The Salt Lake Tribune has learned through an independent review that an officer handling the case of slain University of Utah student Lauren McCluskey showed people explicit photos of her. McCLuskey had informed campus police that she was being blackmailed by ex-boyfriend Melvin Rowland with explicit photos that she had taken, before ultimately being murdered by Rowland.
Miguel Deras, the officer assigned to McCluskey’s case, allegedly kept the pictures on his phone, and showed them off to, at least, one co-worker. She was shot and killed by Rowland a little over a week after filing her report.
McCluskey sought the help of campus police after an unknown person threatened to release her personal photos if she didn’t pay over $1,000. Even though she ultimately agreed to this person’s demands, McCluskey sent copies of their interactions via text, along with transaction details and the images that were being used to blackmail her to campus police.
University of Utah police chief Rodney Chatman announced Monday that an outside agency will launch an investigation into the allegations made against Deras in wake of these latest revelations.
Two unidentified officers allegedly heard Deras bragging about having the photos of McCluskey in his possession. In July 2019, campus police downloaded files off of Deras’ phone, but almost everything was corrupted. It may be because he bought a new device after her death.

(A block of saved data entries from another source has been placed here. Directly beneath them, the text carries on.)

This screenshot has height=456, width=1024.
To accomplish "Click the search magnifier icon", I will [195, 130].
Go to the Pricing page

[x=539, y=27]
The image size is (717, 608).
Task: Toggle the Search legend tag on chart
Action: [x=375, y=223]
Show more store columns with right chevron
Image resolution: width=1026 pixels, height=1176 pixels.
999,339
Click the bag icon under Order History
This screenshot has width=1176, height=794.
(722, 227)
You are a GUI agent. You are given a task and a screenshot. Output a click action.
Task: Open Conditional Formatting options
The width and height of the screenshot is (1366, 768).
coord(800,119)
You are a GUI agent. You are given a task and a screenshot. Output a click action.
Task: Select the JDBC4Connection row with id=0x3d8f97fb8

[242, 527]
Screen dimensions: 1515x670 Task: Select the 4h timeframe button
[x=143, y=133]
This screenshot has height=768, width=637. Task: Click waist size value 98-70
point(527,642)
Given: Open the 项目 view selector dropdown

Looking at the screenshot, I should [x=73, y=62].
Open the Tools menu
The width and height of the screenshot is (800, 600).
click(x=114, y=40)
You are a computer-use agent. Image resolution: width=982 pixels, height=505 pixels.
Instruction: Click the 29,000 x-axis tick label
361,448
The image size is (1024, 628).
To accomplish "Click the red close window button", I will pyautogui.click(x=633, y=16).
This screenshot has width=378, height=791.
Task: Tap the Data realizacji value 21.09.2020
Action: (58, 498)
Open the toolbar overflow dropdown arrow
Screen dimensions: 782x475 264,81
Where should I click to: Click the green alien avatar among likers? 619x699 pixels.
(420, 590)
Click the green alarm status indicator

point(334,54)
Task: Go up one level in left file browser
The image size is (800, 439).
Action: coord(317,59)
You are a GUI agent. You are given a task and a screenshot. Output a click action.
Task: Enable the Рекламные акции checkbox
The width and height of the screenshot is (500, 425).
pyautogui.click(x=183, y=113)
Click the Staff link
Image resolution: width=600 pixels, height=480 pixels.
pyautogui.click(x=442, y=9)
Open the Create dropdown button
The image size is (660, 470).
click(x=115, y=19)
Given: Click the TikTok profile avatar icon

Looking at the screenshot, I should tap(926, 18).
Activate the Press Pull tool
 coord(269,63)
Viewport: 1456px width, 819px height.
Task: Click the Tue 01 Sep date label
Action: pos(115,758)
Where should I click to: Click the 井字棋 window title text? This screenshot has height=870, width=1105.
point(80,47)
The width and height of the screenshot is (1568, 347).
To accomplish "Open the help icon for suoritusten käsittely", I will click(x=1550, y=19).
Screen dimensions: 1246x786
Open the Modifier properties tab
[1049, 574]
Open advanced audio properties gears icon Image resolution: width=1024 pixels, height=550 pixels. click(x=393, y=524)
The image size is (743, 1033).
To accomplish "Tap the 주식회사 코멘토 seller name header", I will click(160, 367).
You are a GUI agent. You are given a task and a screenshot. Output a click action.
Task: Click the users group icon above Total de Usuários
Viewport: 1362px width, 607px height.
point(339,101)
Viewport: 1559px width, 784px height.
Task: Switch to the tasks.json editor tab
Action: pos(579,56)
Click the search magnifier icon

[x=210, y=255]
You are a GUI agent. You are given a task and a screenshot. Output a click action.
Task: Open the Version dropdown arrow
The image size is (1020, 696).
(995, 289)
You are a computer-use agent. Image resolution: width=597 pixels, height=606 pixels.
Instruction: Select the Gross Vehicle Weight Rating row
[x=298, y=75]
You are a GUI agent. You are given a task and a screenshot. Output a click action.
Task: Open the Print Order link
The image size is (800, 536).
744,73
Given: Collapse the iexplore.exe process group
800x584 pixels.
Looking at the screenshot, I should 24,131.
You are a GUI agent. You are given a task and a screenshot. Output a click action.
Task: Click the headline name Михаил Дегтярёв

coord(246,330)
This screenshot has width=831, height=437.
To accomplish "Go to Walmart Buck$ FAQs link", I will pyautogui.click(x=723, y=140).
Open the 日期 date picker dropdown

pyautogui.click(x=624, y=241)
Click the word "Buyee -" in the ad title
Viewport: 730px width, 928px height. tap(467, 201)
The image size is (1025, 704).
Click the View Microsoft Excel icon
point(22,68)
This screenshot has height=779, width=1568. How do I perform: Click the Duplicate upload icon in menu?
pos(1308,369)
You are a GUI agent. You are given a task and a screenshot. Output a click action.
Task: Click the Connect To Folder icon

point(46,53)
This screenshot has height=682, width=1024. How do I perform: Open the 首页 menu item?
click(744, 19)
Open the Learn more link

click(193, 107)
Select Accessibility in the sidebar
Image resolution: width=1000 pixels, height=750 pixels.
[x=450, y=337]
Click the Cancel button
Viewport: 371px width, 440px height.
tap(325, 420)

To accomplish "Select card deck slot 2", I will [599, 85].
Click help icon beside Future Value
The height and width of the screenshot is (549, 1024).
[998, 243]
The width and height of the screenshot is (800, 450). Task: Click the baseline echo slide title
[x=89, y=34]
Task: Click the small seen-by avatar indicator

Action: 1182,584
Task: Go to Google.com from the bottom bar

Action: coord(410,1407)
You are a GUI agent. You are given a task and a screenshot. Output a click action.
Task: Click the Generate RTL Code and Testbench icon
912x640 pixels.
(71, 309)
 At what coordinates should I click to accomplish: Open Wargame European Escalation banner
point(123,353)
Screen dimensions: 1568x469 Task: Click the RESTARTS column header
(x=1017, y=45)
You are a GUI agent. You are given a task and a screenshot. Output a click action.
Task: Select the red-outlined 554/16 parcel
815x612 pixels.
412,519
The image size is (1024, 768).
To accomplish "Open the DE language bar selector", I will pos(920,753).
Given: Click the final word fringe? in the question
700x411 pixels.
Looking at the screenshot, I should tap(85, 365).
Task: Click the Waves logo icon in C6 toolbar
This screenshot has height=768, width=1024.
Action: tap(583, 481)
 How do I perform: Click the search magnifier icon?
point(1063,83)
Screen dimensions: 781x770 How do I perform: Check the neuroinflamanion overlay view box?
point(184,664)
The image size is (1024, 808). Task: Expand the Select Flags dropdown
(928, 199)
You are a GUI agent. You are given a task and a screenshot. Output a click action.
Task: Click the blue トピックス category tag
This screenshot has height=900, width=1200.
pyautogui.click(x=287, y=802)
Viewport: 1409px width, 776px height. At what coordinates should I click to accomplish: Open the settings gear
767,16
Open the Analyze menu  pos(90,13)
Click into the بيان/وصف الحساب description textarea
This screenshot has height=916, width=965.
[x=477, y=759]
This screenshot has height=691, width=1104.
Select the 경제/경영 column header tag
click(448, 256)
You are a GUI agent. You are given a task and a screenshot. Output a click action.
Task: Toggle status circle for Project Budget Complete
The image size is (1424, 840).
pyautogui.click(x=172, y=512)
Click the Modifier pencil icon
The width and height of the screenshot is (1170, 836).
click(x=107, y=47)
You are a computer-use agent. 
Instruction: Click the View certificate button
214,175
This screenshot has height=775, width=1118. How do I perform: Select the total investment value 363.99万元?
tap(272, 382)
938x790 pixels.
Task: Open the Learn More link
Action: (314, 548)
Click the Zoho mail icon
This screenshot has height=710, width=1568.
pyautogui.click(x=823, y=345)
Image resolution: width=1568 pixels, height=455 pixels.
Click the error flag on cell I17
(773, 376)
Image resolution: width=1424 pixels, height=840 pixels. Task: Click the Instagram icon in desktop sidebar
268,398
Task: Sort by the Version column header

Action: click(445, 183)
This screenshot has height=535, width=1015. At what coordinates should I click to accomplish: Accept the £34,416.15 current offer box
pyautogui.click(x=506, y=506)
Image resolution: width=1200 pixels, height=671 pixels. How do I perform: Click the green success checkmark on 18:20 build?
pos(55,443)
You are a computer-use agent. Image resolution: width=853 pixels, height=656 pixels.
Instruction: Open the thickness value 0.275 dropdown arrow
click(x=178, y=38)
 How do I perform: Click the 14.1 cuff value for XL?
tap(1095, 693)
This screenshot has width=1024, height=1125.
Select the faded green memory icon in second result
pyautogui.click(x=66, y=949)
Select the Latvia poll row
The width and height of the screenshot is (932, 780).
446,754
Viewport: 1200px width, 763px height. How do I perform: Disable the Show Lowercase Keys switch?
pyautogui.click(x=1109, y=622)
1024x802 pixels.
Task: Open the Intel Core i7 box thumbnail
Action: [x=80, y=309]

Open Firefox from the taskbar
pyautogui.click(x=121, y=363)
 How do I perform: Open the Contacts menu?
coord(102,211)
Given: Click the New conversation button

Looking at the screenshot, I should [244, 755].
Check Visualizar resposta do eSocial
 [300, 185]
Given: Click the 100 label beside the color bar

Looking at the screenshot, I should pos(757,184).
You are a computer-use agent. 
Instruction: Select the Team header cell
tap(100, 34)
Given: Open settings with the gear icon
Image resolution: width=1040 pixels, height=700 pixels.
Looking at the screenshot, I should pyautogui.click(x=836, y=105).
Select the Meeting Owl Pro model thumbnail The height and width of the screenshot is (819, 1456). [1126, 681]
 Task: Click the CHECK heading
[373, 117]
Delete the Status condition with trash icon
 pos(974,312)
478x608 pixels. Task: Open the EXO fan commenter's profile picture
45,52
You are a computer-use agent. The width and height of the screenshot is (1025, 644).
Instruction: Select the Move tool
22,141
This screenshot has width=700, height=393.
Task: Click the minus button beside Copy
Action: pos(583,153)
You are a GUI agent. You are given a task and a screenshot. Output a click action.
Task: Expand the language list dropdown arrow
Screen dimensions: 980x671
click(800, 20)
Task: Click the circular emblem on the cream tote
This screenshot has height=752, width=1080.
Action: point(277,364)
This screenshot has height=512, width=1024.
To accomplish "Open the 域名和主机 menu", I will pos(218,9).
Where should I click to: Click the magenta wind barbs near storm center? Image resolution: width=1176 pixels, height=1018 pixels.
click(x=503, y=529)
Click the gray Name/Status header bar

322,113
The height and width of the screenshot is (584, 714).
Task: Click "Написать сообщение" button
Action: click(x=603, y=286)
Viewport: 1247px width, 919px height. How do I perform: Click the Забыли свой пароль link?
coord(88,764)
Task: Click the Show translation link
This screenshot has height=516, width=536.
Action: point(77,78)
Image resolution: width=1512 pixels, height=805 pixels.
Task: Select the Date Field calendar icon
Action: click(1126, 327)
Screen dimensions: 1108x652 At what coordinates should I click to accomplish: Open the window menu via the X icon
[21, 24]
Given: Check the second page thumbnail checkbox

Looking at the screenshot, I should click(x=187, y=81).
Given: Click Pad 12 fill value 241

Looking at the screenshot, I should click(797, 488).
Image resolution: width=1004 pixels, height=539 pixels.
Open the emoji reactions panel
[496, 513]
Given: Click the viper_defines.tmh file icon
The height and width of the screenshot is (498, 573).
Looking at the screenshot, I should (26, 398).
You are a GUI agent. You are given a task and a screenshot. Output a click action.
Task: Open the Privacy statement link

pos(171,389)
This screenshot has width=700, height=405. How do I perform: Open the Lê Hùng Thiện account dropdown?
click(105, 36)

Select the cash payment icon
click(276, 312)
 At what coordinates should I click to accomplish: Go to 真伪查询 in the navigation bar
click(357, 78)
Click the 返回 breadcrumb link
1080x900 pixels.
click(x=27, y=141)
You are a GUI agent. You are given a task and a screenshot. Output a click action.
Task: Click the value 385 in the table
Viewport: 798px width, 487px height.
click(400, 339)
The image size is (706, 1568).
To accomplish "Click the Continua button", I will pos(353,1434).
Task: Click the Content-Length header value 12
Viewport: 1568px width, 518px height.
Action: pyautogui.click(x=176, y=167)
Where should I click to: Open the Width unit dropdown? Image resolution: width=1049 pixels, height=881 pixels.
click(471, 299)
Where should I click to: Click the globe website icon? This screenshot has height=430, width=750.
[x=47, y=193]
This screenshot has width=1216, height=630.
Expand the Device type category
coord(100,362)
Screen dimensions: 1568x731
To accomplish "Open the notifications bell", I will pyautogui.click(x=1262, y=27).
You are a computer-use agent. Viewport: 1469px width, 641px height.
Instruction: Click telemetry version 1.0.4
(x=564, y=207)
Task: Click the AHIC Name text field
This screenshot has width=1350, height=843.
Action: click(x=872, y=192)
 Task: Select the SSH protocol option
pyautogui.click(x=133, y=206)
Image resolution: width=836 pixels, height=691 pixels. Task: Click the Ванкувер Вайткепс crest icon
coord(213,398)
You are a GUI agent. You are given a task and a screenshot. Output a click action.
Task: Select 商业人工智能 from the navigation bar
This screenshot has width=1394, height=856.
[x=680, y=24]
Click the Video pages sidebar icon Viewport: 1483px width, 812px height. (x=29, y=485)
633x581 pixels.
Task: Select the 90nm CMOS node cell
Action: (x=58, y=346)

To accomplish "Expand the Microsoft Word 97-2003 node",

Deras left the campus police department two months later, amid concerns over how McCluskey’s case was handled. “He was long gone before we had any inkling that that incident with the photo being shown had occurred,” police Lt. Jason Hinojisa said.
McCluskey was fatally shot on campus by Rowland, who she broke up with after discovering that he had lied about his real age, as well as his criminal record as a convicted sex offender. Rowland, 37, was pretending to be a 28-year-old student named Shawn Fields. McCluskey’s parents filed a $65 million lawsuit against the school last year, alleging that campus police could have prevented her death.